The findings may encourage those reluctant to exercise, said Brian Duscha, lead author of the study, published in the journal Chest. "If you just walk 12 miles a week at a brisk pace, it's scientifically proven now that you will get some benefits", he said.
The conclusions are based on a study at Duke University Medical Center of 133 middle-aged, overweight sedentary men and women who were at risk for heart disease. Broken into four groups, the volunteers either did not exercise, walked for 12 brisk miles a week at a moderate intensity, walked briskly or jogged slowly 12 miles a week at a vigorous intensity, or jogged 20 miles a week at a vigorous intensity.
The researchers studied two measurements of fitness - time to exhaustion and oxygen consumption.

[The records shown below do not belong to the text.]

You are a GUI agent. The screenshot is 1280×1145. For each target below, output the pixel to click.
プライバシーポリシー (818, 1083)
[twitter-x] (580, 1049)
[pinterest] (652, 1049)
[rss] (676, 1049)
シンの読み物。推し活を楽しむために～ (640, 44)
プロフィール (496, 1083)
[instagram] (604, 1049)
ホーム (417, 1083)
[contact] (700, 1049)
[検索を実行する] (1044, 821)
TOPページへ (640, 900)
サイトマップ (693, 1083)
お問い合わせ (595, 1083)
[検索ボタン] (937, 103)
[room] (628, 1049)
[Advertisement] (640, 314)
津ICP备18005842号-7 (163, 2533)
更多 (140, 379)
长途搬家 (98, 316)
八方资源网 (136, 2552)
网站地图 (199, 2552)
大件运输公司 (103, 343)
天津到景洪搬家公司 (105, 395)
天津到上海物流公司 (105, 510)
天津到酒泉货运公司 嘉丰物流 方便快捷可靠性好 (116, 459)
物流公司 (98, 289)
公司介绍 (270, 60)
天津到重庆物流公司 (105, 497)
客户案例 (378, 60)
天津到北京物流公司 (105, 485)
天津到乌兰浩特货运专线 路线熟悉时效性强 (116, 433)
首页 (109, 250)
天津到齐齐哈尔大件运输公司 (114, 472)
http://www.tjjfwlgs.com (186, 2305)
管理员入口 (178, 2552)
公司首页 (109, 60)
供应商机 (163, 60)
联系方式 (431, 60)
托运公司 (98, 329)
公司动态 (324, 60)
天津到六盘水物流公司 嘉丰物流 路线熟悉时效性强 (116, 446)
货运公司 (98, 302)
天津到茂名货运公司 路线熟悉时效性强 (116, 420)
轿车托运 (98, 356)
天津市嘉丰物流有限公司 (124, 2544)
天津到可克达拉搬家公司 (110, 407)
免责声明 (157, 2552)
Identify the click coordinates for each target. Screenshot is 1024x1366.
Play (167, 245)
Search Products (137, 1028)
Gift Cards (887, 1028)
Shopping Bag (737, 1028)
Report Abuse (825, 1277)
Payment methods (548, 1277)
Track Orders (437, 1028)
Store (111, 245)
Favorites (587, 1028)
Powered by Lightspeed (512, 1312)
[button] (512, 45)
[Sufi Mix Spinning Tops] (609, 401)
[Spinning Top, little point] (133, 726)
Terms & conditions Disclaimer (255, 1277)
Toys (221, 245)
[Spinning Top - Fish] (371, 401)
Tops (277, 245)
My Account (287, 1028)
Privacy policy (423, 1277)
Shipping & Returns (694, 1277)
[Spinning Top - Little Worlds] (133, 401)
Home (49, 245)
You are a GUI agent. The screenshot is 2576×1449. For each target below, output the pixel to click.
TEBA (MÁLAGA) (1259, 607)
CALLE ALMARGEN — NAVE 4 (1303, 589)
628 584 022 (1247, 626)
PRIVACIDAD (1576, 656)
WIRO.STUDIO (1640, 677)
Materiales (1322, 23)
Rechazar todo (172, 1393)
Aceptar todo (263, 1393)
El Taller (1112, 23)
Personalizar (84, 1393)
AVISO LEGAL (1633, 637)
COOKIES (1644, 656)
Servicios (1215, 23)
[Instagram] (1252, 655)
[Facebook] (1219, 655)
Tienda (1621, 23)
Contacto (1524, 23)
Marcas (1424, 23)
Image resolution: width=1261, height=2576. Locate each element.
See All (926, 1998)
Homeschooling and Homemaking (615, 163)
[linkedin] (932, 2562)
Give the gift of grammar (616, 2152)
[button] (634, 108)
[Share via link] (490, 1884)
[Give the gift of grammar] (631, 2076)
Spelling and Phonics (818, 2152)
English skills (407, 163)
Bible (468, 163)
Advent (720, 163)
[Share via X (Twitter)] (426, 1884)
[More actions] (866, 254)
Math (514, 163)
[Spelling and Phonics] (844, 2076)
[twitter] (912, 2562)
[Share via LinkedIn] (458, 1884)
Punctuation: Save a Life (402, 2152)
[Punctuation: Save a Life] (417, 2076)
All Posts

The better shape a person is in, the more oxygen can be consumed and used, Duscha said.
All the exercise groups saw fitness improvements. And when the two groups that walked 12 miles at differing intensity levels were compared, there wasn't a significant difference in peak oxygen consumption. There was an improvement for those who jogged vigorously 20 miles a week.
As to the exercising volunteers' minimal weight loss - an average of 3 pounds over the eight-month study period - Duscha said that didn't matter. People who don't exercise and maintain the same diet will gain up to 4 pounds a year, according to an earlier analysis of the same study participants.